Ben sizden rica ediyorum, istirham ediyorum. Kullanın bu haberi. Kayıpların geri gelmesinin çok zor olduğunu biliyorum. Ama şerefsizlerin verdikleri zararın ülke için, insanlar için, dürüstler için ne denli kötülüklerle dolu olduğu bilinmesi lazım.

Devletin verdiği yetkiler kişisel, sadist zevkler için kullanıldığında devlet bundan hesap sormazsa vay halimize!..

*****


O milletvekili THY’den komisyon da alacak mı?

Sivil havacılıkta grev yasağı getirten AKP’li milletvekili Metin Külünk adlı kişi, aynı zamanda bir iş bulma simsarı biliyorsunuz.

Kendi internet sitesinde isteklilerden CV yani özgeçmiş topluyor.

Açıkça yazmıyor ama buraya başvuranların çoğu “uçuş görevlisi” olmak için özgeçmişlerini bırakıyorlar.

Birine iş bulmak için simsarlık yapmak günümüzde geçerli mesleklerden biri.

İş bulan kişi, iş bulduğu kişinin bir aylık maaşını komisyon olarak alıyor.

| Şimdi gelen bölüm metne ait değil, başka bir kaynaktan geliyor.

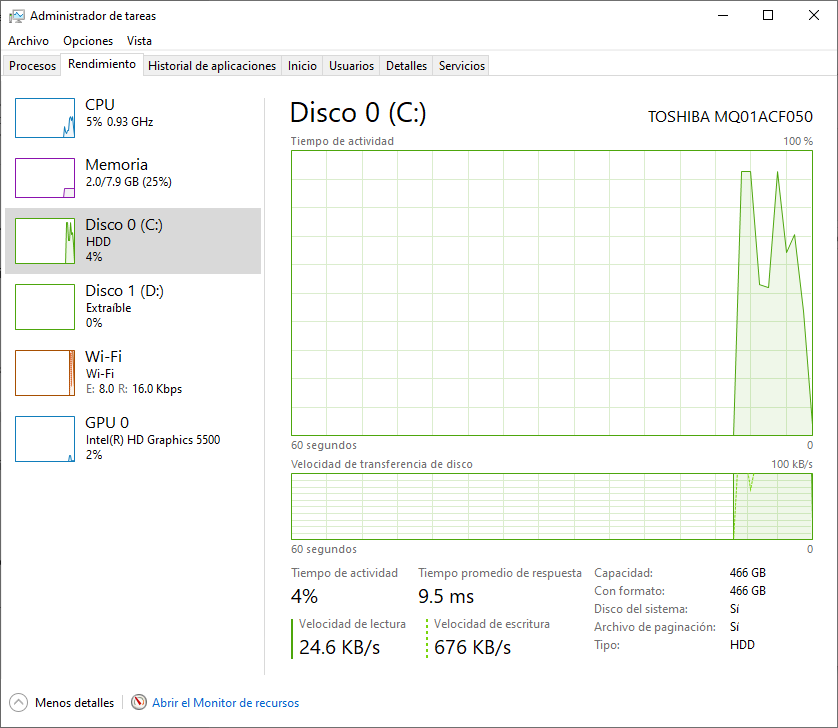Click the Resource Monitor icon
Screen dimensions: 838x728
[139, 703]
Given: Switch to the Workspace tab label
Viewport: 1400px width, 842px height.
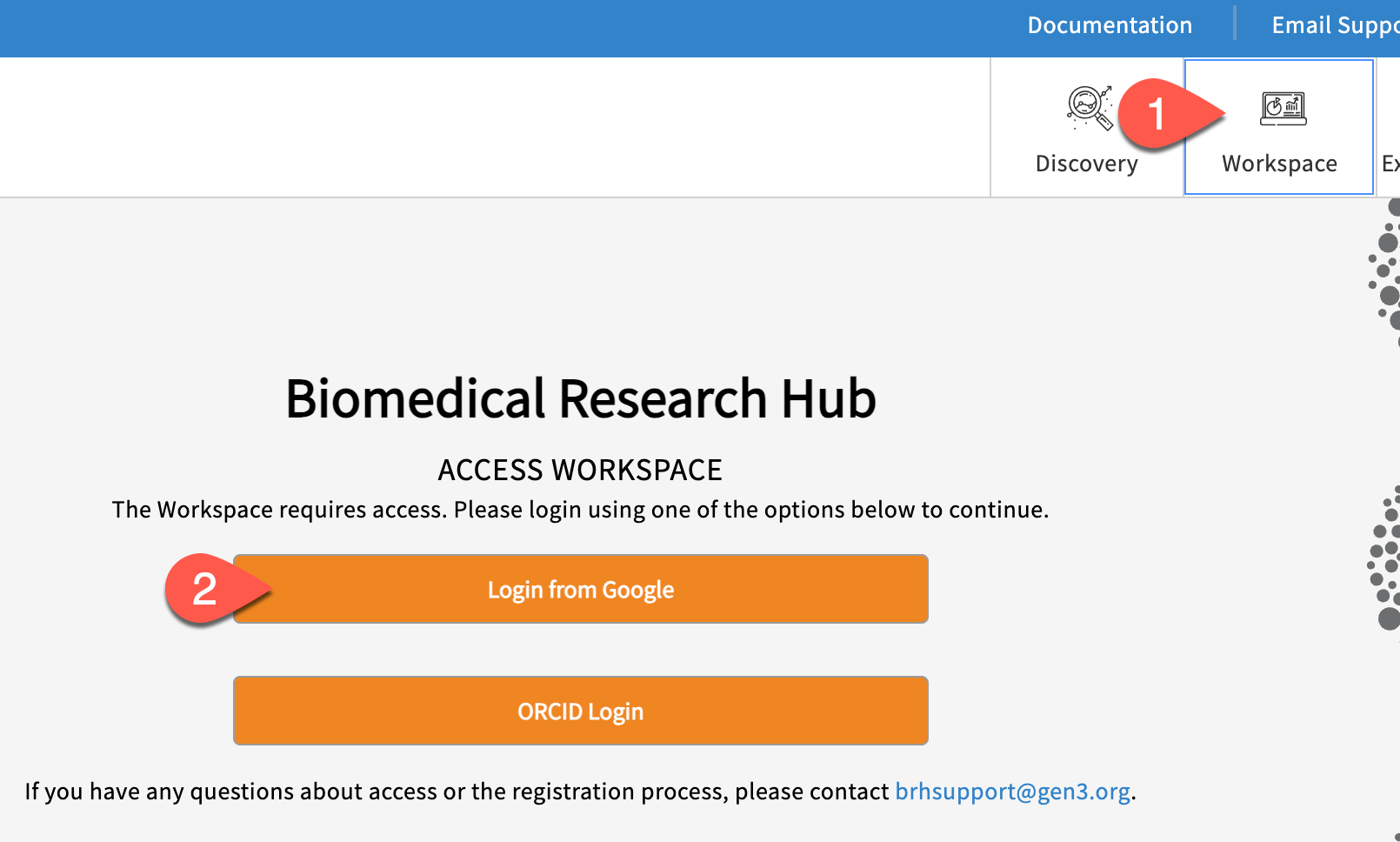Looking at the screenshot, I should click(1279, 164).
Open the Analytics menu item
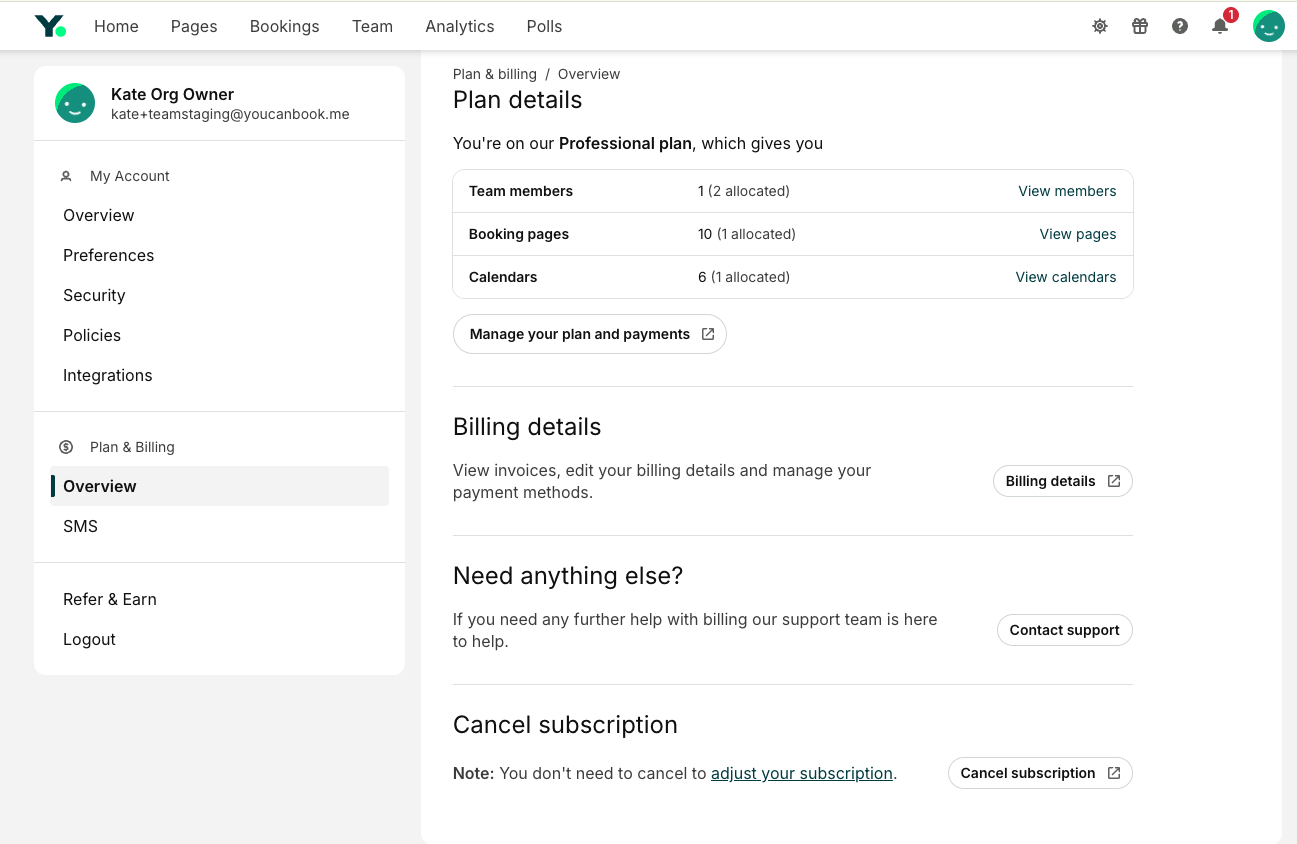The height and width of the screenshot is (844, 1297). (459, 26)
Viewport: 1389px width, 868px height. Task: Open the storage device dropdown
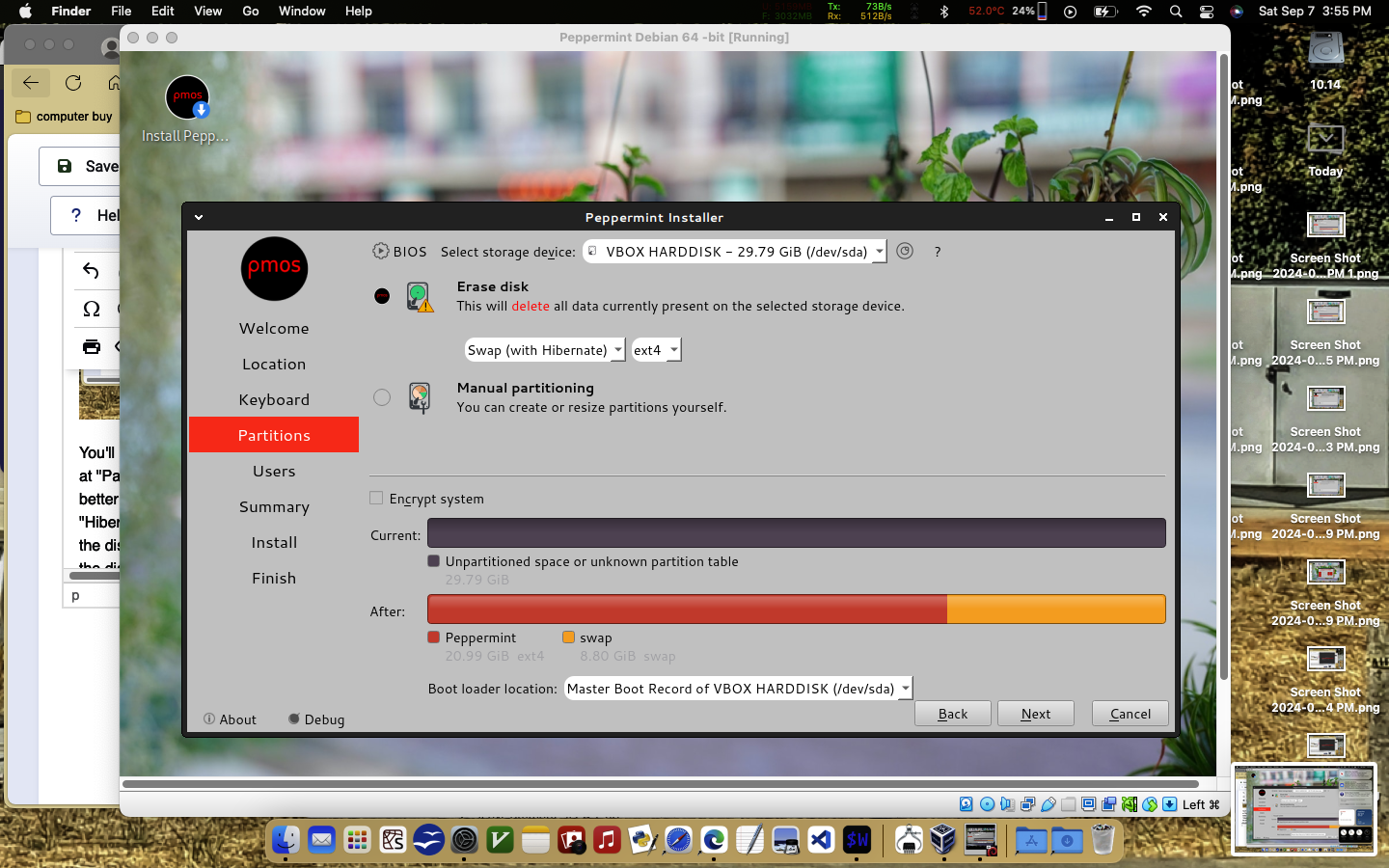[735, 252]
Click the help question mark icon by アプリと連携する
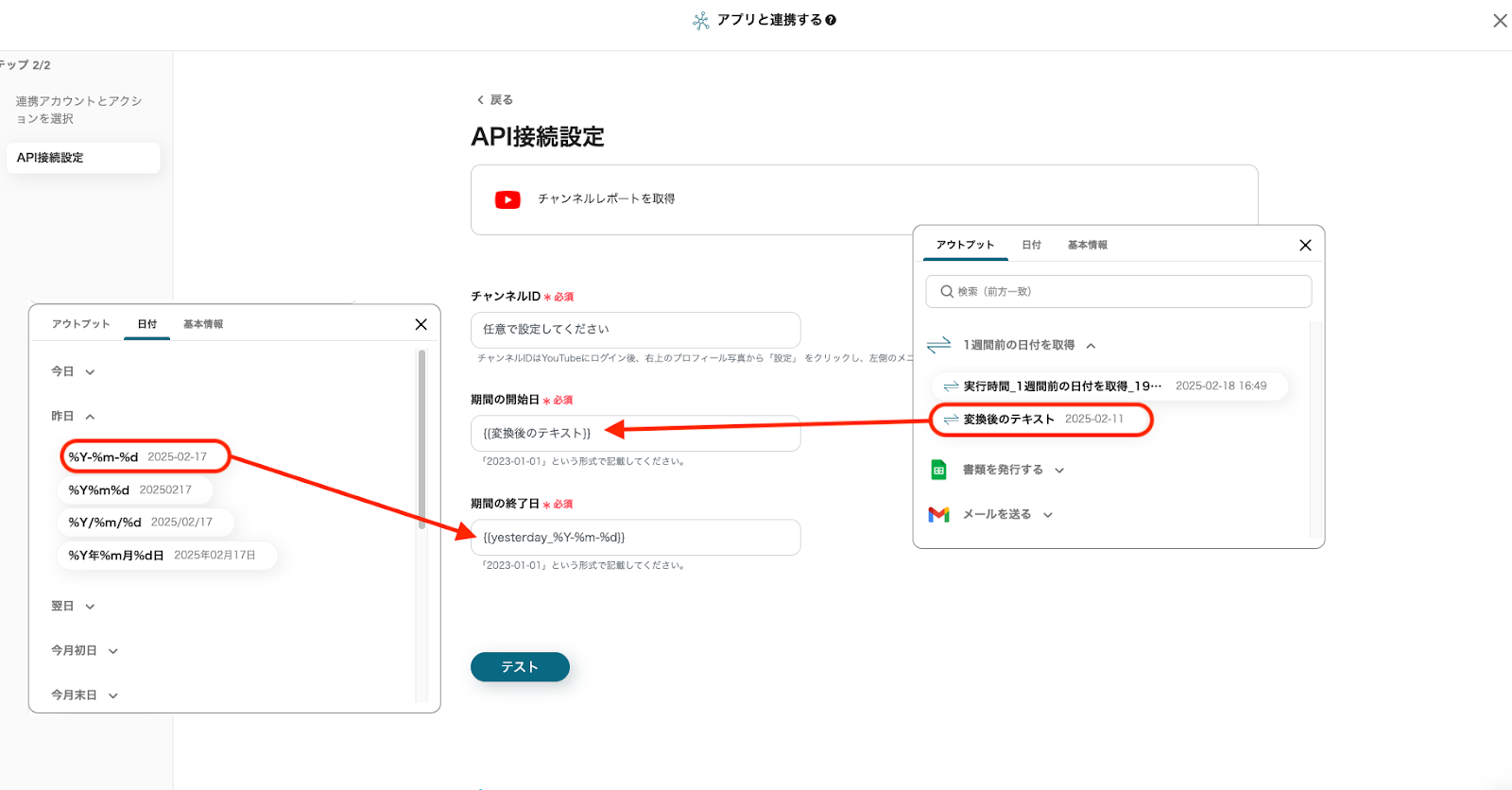The height and width of the screenshot is (790, 1512). (831, 20)
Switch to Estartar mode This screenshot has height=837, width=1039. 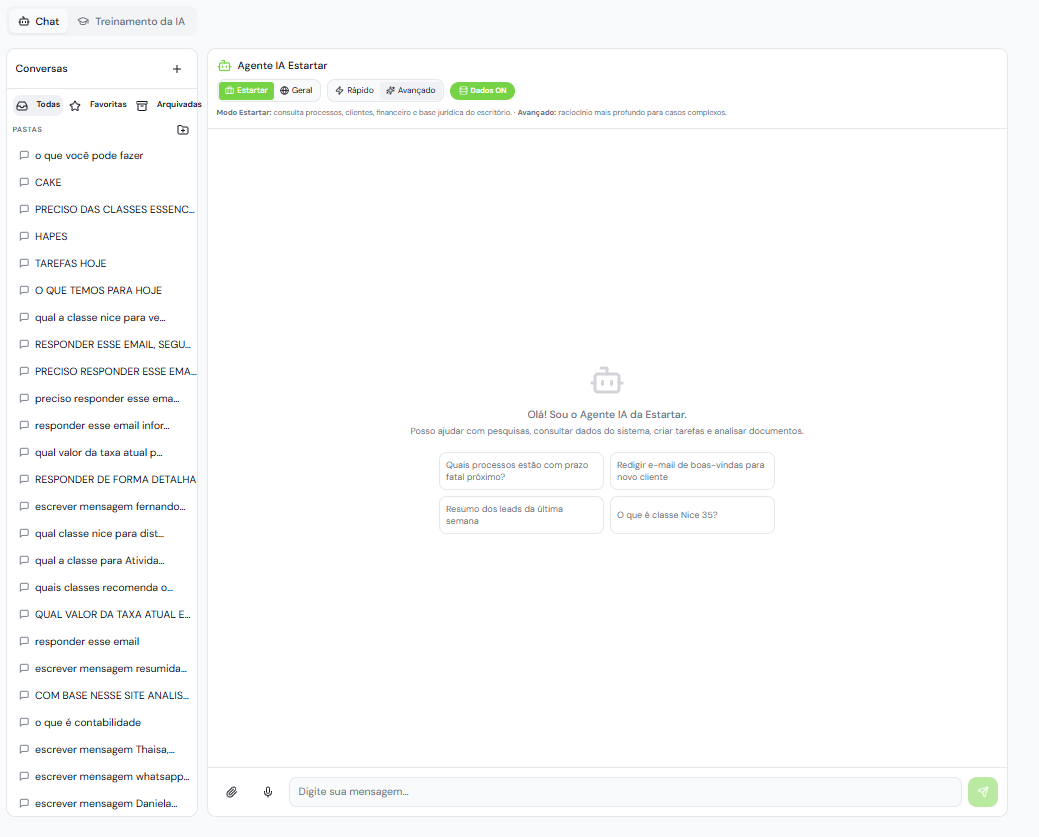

Bazı iş bulma şirketleri bunun yarısını iş buldukları kişiden yarısını da işe alan şirketten alıyor.

Anlaşmaya göre bazen bütün komisyonu şirket ödüyor.

İnternet sitesinin renkleri ve amblemi THY’ninkini andıran Metin Külünk adlı milletvekili-işçi simsarı acaba THY’ye gönderdiği özgeçmiş sahiplerinden işe alınan olursa bunlardan komisyon alacak mı? Ne kadar alacak?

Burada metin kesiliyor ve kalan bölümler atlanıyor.